If your new puppy has decided to dine on its own poop, you don't have live with the practice. While most dogs do indulge from time-to-time, the practice can be stopped. It just takes some time, patience, and creative maneuvering on your part. Here are four simple methods you can use to stop your pup from eating its own waste.
Make Some Noise
If you've caught your puppy eating its waste, you know that as soon as it heads outside, it's probably going to do it again. The best thing you can do is make some noise. Fill an empty soda can with pebbles, and tape the top closed with duct tape. Each time your pup heads towards a pile of waste, shake the can vigorously. The sudden noise each time it heads towards a pile of poop, will startle it enough to stop and move away.
Get Out and Play
If your puppy is eating its own poop out of sheer boredom, it's time to get out and play. Each time you take your puppy out to play, spend a few extra minutes involved in playtime activities. The more active your puppy is, the less attractive those piles of poop will be. It's also a good idea to add some healthy treats to your puppies daily routine, especially chew toys such as bones.

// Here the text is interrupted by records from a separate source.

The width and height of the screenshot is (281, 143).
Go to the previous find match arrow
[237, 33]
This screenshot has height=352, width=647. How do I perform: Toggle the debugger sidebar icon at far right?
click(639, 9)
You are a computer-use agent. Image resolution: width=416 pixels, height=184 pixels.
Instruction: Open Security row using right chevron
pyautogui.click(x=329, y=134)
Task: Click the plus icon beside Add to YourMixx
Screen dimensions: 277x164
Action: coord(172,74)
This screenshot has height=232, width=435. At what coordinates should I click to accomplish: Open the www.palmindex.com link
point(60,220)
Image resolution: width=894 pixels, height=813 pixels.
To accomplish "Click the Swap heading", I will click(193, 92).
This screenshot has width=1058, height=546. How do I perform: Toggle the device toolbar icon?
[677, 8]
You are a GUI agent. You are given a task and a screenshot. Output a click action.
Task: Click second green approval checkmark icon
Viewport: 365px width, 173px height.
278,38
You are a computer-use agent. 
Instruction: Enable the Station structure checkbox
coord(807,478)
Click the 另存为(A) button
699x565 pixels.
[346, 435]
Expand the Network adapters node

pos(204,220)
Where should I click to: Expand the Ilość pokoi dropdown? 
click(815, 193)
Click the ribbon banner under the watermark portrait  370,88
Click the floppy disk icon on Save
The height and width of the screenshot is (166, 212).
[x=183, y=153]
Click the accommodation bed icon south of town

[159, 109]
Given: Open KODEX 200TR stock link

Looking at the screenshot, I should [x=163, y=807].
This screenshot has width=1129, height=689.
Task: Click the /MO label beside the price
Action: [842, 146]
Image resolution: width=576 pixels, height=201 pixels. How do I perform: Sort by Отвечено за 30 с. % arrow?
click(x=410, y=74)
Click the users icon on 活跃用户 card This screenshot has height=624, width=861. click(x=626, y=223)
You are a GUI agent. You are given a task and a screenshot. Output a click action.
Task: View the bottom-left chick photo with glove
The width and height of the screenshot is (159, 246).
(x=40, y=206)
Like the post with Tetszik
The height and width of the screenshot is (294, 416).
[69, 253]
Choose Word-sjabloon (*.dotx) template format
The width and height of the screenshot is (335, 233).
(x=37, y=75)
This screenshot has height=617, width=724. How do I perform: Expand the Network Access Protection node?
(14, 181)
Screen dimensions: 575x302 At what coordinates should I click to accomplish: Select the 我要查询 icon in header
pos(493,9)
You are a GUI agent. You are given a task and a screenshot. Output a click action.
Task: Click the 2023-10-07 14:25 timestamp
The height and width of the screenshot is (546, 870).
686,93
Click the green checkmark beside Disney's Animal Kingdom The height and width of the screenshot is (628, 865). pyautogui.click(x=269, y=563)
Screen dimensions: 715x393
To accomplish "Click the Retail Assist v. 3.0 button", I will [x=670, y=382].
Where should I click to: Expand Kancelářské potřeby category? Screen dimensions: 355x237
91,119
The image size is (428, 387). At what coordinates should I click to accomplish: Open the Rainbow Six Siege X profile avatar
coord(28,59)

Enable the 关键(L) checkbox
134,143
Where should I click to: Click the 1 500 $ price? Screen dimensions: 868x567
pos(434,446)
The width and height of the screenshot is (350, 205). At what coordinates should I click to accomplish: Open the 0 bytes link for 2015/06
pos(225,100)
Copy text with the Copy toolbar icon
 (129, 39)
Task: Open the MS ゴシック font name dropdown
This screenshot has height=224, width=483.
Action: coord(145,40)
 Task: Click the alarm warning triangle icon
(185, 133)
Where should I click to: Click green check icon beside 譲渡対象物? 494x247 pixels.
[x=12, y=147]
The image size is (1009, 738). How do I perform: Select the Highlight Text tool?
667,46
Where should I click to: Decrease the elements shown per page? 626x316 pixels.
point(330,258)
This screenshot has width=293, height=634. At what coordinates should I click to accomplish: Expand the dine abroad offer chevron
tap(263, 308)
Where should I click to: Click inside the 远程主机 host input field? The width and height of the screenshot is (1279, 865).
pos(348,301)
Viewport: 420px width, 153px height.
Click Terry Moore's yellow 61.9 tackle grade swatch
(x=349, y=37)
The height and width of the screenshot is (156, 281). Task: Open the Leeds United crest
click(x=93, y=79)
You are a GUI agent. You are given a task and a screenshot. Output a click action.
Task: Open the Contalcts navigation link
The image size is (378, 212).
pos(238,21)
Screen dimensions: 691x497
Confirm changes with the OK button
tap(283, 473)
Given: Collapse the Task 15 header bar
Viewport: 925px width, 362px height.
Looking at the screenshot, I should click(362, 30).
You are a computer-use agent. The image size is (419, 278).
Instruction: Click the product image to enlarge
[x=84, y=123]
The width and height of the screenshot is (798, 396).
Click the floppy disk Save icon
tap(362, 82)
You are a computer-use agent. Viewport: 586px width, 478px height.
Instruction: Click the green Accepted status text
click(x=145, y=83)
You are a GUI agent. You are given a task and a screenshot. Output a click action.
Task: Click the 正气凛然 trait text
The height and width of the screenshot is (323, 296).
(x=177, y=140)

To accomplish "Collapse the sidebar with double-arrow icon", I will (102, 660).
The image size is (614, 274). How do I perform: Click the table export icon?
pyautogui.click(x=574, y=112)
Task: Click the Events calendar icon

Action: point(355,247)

If your puppy isn't bored, and it's getting plenty of attention, it might be eating the poop because it smells like food. That can happen when food isn't properly digested prior to elimination. To stop your puppy from eating its poop, try switching food. Choose a food that contains fewer additives, and more healthy ingredients such as vegetables and grains. Be sure to switch slowly, or your puppy may end up with diarrhea.
Change the Flavor
If your puppy simply enjoys the flavor of its own poop, you'll need to change the flavor. Making the poop less enjoyable for your puppy, try adding a bit of pineapple juice to its food, or some canned pumpkin. The pineapple juice or pumpkin will make the poop less palatable for your pup.
If your puppy is eating its own waste, it's time to take matters into your own hands. Use the tips provided here to get your puppy to stop dining on its droppings. If it continues, be sure visit a local animal clinic to talk to a veterinarian. There may be an underlying health issue that will need to be addressed.